* [REQUIRED WORK]: Reproduce the data that follows precisely.

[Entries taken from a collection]

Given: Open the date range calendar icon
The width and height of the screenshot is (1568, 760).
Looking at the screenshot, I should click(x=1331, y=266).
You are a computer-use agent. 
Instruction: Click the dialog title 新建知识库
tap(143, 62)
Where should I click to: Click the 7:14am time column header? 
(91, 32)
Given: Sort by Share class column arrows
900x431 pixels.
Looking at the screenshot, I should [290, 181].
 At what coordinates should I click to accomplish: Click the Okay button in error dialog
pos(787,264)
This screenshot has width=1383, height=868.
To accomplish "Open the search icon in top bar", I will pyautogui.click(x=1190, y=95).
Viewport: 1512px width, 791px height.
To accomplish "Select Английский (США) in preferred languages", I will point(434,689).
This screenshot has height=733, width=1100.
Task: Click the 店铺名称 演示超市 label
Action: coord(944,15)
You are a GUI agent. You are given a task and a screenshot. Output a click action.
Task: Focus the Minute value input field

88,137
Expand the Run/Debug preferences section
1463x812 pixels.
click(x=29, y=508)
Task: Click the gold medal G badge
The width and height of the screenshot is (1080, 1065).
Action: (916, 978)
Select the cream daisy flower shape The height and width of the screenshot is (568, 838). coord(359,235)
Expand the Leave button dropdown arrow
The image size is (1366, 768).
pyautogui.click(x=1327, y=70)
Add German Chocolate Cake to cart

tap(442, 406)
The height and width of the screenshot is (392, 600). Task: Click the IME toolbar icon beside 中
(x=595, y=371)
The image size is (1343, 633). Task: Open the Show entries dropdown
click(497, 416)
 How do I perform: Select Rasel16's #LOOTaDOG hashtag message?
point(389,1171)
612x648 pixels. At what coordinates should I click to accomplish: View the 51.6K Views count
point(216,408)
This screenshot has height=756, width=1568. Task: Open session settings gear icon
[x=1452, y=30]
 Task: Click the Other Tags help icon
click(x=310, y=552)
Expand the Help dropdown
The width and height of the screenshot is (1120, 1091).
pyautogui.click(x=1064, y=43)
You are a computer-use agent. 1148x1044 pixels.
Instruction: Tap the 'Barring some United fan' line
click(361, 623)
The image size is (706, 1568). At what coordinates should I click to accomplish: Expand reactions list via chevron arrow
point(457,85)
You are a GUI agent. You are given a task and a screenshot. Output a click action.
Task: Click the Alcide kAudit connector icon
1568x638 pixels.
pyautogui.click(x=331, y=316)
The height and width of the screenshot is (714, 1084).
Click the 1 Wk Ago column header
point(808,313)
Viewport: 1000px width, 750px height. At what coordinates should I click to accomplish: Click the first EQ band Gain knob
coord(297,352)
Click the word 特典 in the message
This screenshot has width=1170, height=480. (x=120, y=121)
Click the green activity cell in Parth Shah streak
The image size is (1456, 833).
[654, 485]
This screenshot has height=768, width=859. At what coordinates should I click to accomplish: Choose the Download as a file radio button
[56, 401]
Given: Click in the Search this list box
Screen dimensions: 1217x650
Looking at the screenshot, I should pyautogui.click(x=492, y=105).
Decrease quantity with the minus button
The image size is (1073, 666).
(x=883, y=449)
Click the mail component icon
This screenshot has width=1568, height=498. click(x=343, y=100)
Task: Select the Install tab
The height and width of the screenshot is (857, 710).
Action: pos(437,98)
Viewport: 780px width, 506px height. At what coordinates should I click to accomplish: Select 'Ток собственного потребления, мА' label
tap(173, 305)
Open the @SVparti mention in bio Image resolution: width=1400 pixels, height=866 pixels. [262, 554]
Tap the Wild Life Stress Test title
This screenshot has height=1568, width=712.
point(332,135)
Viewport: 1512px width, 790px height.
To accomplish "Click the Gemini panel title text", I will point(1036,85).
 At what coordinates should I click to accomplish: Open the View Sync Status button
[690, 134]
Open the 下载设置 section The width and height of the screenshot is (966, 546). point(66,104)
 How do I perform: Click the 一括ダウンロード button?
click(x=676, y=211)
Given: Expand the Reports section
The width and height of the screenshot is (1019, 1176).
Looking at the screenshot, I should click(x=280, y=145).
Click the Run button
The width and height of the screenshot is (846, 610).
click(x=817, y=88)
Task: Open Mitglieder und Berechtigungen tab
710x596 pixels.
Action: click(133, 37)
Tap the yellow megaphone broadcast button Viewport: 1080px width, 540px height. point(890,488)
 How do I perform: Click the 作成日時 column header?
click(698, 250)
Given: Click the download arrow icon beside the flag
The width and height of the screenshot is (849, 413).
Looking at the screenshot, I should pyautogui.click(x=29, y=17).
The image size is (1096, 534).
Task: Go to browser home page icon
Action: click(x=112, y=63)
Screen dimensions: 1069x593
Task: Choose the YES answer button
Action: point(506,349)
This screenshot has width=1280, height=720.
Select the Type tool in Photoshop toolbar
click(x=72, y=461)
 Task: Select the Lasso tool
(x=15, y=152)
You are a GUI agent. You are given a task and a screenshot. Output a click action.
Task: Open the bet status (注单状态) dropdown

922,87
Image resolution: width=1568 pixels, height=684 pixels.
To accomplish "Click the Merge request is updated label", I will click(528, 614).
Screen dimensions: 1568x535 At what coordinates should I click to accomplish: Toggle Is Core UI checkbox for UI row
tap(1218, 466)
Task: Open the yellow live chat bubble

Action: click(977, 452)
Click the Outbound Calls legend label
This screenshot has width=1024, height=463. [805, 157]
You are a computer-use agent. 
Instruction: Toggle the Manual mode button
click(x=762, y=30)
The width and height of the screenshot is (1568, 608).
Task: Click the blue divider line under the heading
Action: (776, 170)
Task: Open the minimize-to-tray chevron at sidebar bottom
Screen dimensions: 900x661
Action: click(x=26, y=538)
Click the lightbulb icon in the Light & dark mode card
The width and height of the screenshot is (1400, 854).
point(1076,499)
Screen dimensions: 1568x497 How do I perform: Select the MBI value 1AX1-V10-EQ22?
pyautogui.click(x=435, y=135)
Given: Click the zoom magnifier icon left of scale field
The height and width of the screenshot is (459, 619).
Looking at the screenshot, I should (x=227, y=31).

* [RESULT OF THIS EXERCISE]:
Given: Open the date range calendar icon
The width and height of the screenshot is (1568, 760).
Looking at the screenshot, I should click(x=1331, y=266).
You are a computer-use agent. 
Instruction: Click the dialog title 新建知识库
tap(143, 62)
Where should I click to: Click the 7:14am time column header? 
(91, 32)
Given: Sort by Share class column arrows
900x431 pixels.
Looking at the screenshot, I should [290, 181].
 At what coordinates should I click to accomplish: Click the Okay button in error dialog
pos(787,264)
This screenshot has width=1383, height=868.
To accomplish "Open the search icon in top bar", I will pyautogui.click(x=1190, y=95).
Viewport: 1512px width, 791px height.
To accomplish "Select Английский (США) in preferred languages", I will point(434,689).
This screenshot has height=733, width=1100.
Task: Click the 店铺名称 演示超市 label
Action: coord(944,15)
You are a GUI agent. You are given a task and a screenshot. Output a click action.
Task: Focus the Minute value input field

88,137
Expand the Run/Debug preferences section
1463x812 pixels.
click(x=29, y=508)
Task: Click the gold medal G badge
The width and height of the screenshot is (1080, 1065).
Action: (916, 978)
Select the cream daisy flower shape The height and width of the screenshot is (568, 838). coord(359,235)
Expand the Leave button dropdown arrow
The image size is (1366, 768).
pyautogui.click(x=1327, y=70)
Add German Chocolate Cake to cart

tap(442, 406)
The height and width of the screenshot is (392, 600). Task: Click the IME toolbar icon beside 中
(x=595, y=371)
The image size is (1343, 633). Task: Open the Show entries dropdown
click(497, 416)
 How do I perform: Select Rasel16's #LOOTaDOG hashtag message?
point(389,1171)
612x648 pixels. At what coordinates should I click to accomplish: View the 51.6K Views count
point(216,408)
This screenshot has height=756, width=1568. Task: Open session settings gear icon
[x=1452, y=30]
 Task: Click the Other Tags help icon
click(x=310, y=552)
Expand the Help dropdown
The width and height of the screenshot is (1120, 1091).
pyautogui.click(x=1064, y=43)
You are a computer-use agent. 1148x1044 pixels.
Instruction: Tap the 'Barring some United fan' line
click(361, 623)
The image size is (706, 1568). At what coordinates should I click to accomplish: Expand reactions list via chevron arrow
point(457,85)
You are a GUI agent. You are given a task and a screenshot. Output a click action.
Task: Click the Alcide kAudit connector icon
1568x638 pixels.
pyautogui.click(x=331, y=316)
The height and width of the screenshot is (714, 1084).
Click the 1 Wk Ago column header
point(808,313)
Viewport: 1000px width, 750px height. At what coordinates should I click to accomplish: Click the first EQ band Gain knob
coord(297,352)
Click the word 特典 in the message
This screenshot has width=1170, height=480. (x=120, y=121)
Click the green activity cell in Parth Shah streak
The image size is (1456, 833).
[654, 485]
This screenshot has height=768, width=859. At what coordinates should I click to accomplish: Choose the Download as a file radio button
[56, 401]
Given: Click in the Search this list box
Screen dimensions: 1217x650
Looking at the screenshot, I should pyautogui.click(x=492, y=105).
Decrease quantity with the minus button
The image size is (1073, 666).
(x=883, y=449)
Click the mail component icon
This screenshot has width=1568, height=498. click(x=343, y=100)
Task: Select the Install tab
The height and width of the screenshot is (857, 710).
Action: pos(437,98)
Viewport: 780px width, 506px height. At what coordinates should I click to accomplish: Select 'Ток собственного потребления, мА' label
tap(173, 305)
Open the @SVparti mention in bio Image resolution: width=1400 pixels, height=866 pixels. [262, 554]
Tap the Wild Life Stress Test title
This screenshot has height=1568, width=712.
point(332,135)
Viewport: 1512px width, 790px height.
To accomplish "Click the Gemini panel title text", I will point(1036,85).
 At what coordinates should I click to accomplish: Open the View Sync Status button
[690, 134]
Open the 下载设置 section The width and height of the screenshot is (966, 546). point(66,104)
 How do I perform: Click the 一括ダウンロード button?
click(x=676, y=211)
Given: Expand the Reports section
The width and height of the screenshot is (1019, 1176).
Looking at the screenshot, I should click(x=280, y=145).
Click the Run button
The width and height of the screenshot is (846, 610).
click(x=817, y=88)
Task: Open Mitglieder und Berechtigungen tab
710x596 pixels.
Action: click(133, 37)
Tap the yellow megaphone broadcast button Viewport: 1080px width, 540px height. point(890,488)
 How do I perform: Click the 作成日時 column header?
click(698, 250)
Given: Click the download arrow icon beside the flag
The width and height of the screenshot is (849, 413).
Looking at the screenshot, I should pyautogui.click(x=29, y=17).
The image size is (1096, 534).
Task: Go to browser home page icon
Action: click(x=112, y=63)
Screen dimensions: 1069x593
Task: Choose the YES answer button
Action: point(506,349)
This screenshot has width=1280, height=720.
Select the Type tool in Photoshop toolbar
click(x=72, y=461)
 Task: Select the Lasso tool
(x=15, y=152)
You are a GUI agent. You are given a task and a screenshot. Output a click action.
Task: Open the bet status (注单状态) dropdown

922,87
Image resolution: width=1568 pixels, height=684 pixels.
To accomplish "Click the Merge request is updated label", I will click(528, 614).
Screen dimensions: 1568x535 At what coordinates should I click to accomplish: Toggle Is Core UI checkbox for UI row
tap(1218, 466)
Task: Open the yellow live chat bubble

Action: click(977, 452)
Click the Outbound Calls legend label
This screenshot has width=1024, height=463. [805, 157]
You are a computer-use agent. 
Instruction: Toggle the Manual mode button
click(x=762, y=30)
The width and height of the screenshot is (1568, 608).
Task: Click the blue divider line under the heading
Action: (776, 170)
Task: Open the minimize-to-tray chevron at sidebar bottom
Screen dimensions: 900x661
Action: click(x=26, y=538)
Click the lightbulb icon in the Light & dark mode card
The width and height of the screenshot is (1400, 854).
point(1076,499)
Screen dimensions: 1568x497 How do I perform: Select the MBI value 1AX1-V10-EQ22?
pyautogui.click(x=435, y=135)
Given: Click the zoom magnifier icon left of scale field
The height and width of the screenshot is (459, 619).
Looking at the screenshot, I should (x=227, y=31).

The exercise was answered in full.